**Textauszug**
⁂

André E., der mit seiner Frau Susann in Zwickau offenbar den besten Kontakt zu den drei Untergetauchten hatte und als mutmaßlicher Unterstützer der Terrorzelle angeklagt ist, gibt kein Wort von sich. Einmal zwinkert er im Gerichtssaal Zschäpe zu. Sie zwinkert zurück. Zschäpe redet mit keinem der Mitangeklagten. Taktik? Persönliche Animositäten? Will Zschäpe die Vergangenheit hinter sich lassen?

⁂

**Aufgabe**
Setze den Text über Zschäpe und ihre Mitangeklagten im Gerichtssaal nach seinem letzten Satz fort.

**Vorliegende Daten**
⁂

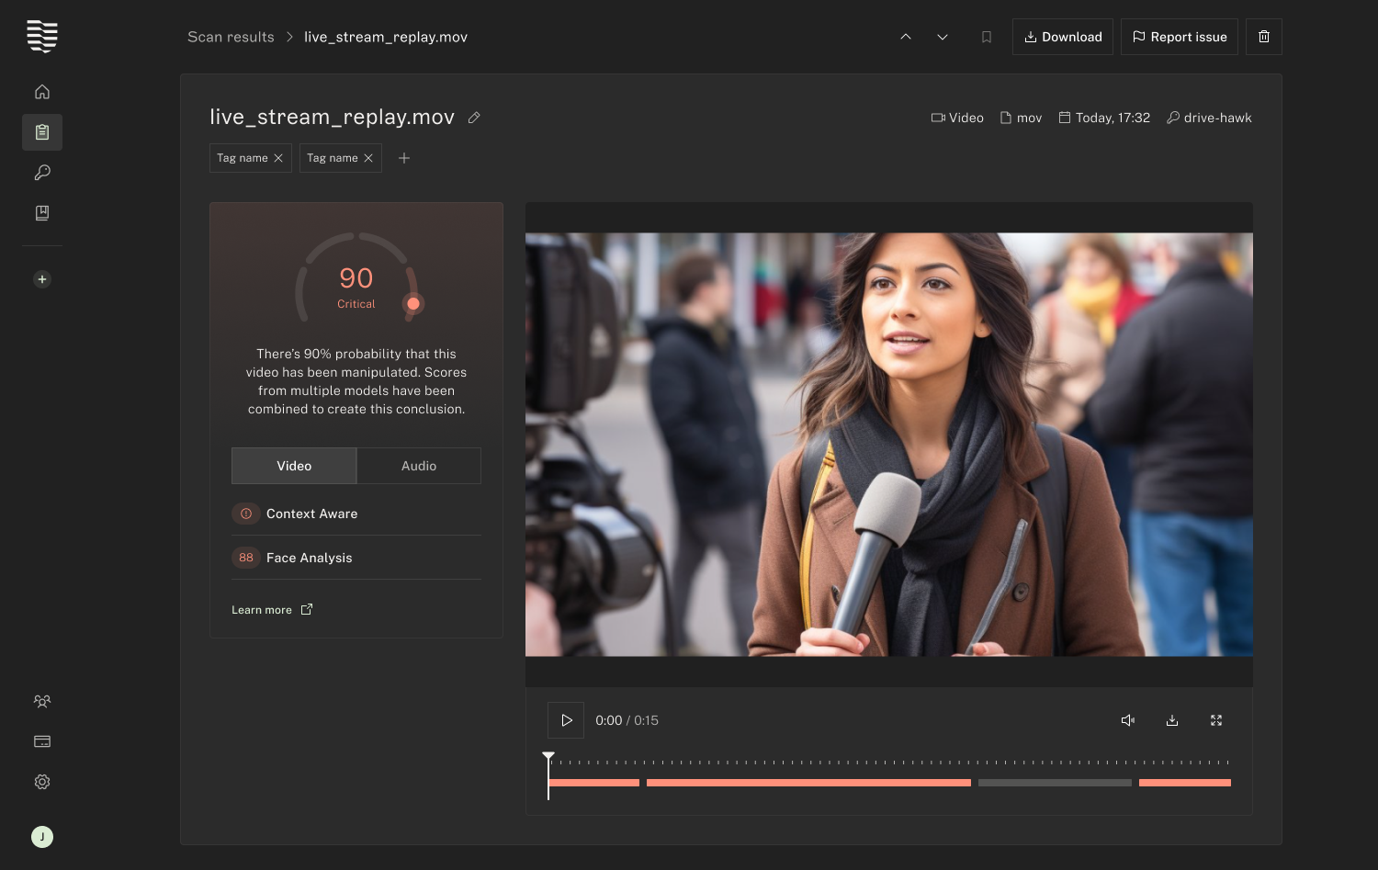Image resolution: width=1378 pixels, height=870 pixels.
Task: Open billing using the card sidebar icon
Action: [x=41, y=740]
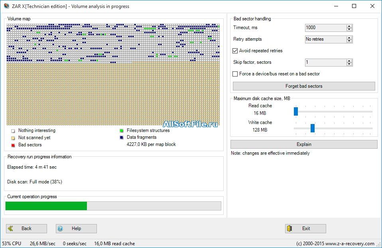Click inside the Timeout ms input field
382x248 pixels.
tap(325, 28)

⁂

**Antwort**
Sie stellte Strafanzeige gegen die eigenen Verteidiger

Am Dienstag sagt sie in ihrem Schlusswort, „zwar akzeptiere ich die Meinung und Gesinnung der Mitangeklagten, habe aber für mich die Entscheidung getroffen, dass rechtes Gedankengut keine, aber auch gar keine Bedeutung mehr für mich hat“. Zschäpe spricht erst das zweite Mal selbst in der Hauptverhandlung. Im September 2016 hatte sie eine kurze Erklärung abgegeben, in der sie sich von „nationalistischem Gedankengut“ distanzierte. Jetzt redet sie von einem „jahrelang andauernden Lernprozess“ und dass sie „gravierende Fehler“ gemacht habe.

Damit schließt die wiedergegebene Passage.